Full Review: ?because life can't be about the other big M all the time.


Converting any type of license into a video game is always a tough task...one that many developers usually do not rise to (see your local game store's bargain bin for more information). Converting something extremely deep in nature -- and with a large dedicated user base -- is an even more daunting proposition. Such is the case with the Magic series, a card game that put one-time small company Wizards of the Coast on the map, and captured geeks hearts all over the nation. Developer Secret Level has attempted to take all that is cool about the card game and jam it into their title Magic the Gathering: Battlegrounds, and while a lot of things in the game work, a lot also doesn't.

The interface utilized by the game is like that of a tennis court. You are on one side, your opponent is on the other, and in the middle of you there is a white line. The main object of Battlegrounds is for you to pick magical shards and crystals dropped by fallen monsters (under your command and your opponents) and use them to create a spell or send a creature into battle under your command.

The system is very deep in this regard, as winning depends quite a bit on how you use the magic you gather. You can send out a lot of smaller troops, or you can save your magic and produce a huge monster or an even grander spell. Beyond how much it costs to produce your offensive in the game, you also have a bunch of other things to think about: such as the mana levels of your digital troops, where to hatch your monsters on the battlefield, etc.

Despite how deep the game is for being a console game it does feel as if Secret Level was holding something back. The world of Magic: The Gathering is monstrous far beyond the confines of this game, and as such the game pales in comparison when it's put next to the card game.

Still, if Battlegrounds provides one great service it's this: online play. Magic players no longer have to leave their house to go to tournaments, nor do they have to play the same neighbor they've been playing everyday for the past month. Instead, they can just hop online and in a few minutes set up a game with any of the players online. Sure, Battlegrounds is a very stripped down version of Magic, but it is a somewhat decent representation, and I'm sure many Magic players would be willing to deal with the game's shortcomings in order to play against other Magic gamers from all over the country.

The graphics and audio in the game are pretty sparse. The interface isn't much to look at, and neither are the monsters (which seems odd considering the game has nothing more to animate). The sound that emits from your speakers via the game will be nothing more than the aural effects of beats roaring and eggs hatching, which sound authentic, but aren't enough to appease your ear drums.

Bottom Line
Battlegrounds isn't too bad of a title to have in your library if you're a fan of strategy games, or the actual card game. Many fans will likely purchase the game for its online modes alone. For anyone else though who's not into Magic or strategy, a rental would be recommended before a purchase.
───
The exercise.
Answer these questions from the game review, giving each answer on its own line with the matching number:
1. Which developer made Magic the Gathering: Battlegrounds?
2. What does the review compare the game's interface to?
3. What does the review recommend before a purchase for anyone not into Magic or strategy?
The lines that come after this review have nothing to do with it.

Supplied information.
───
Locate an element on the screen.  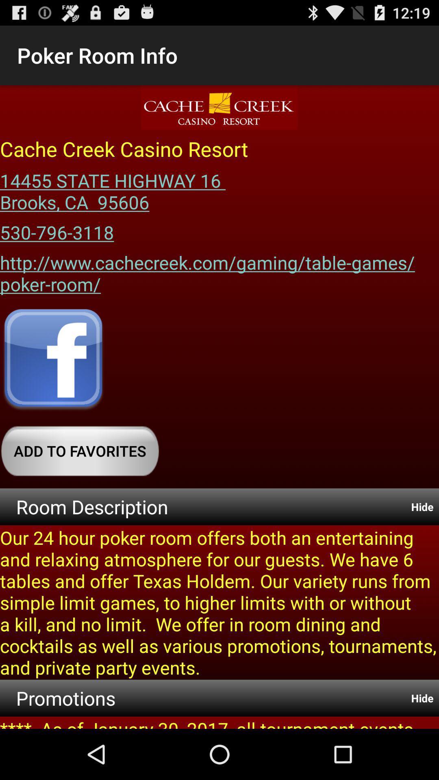
http www cachecreek item is located at coordinates (219, 270).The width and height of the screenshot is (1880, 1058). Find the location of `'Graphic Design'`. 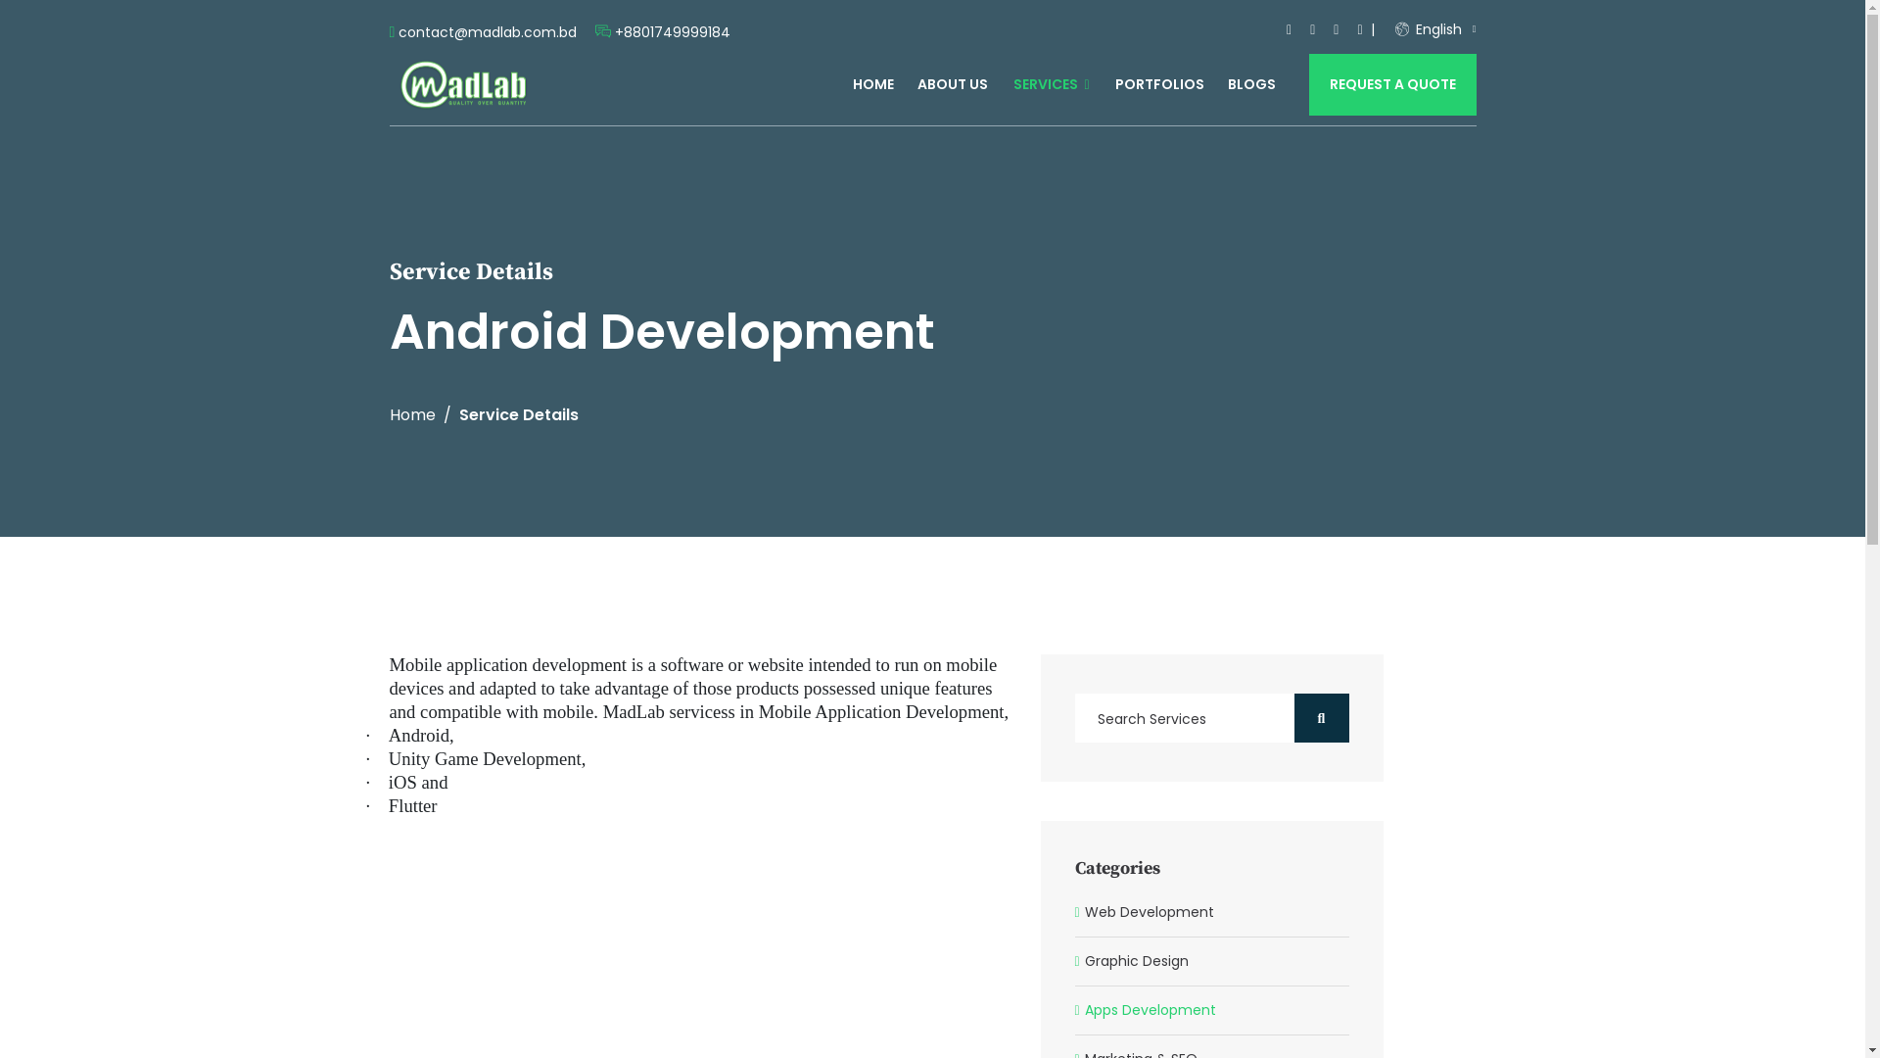

'Graphic Design' is located at coordinates (1211, 960).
───
Worked answer.
1. Secret Level
2. A tennis court
3. A rental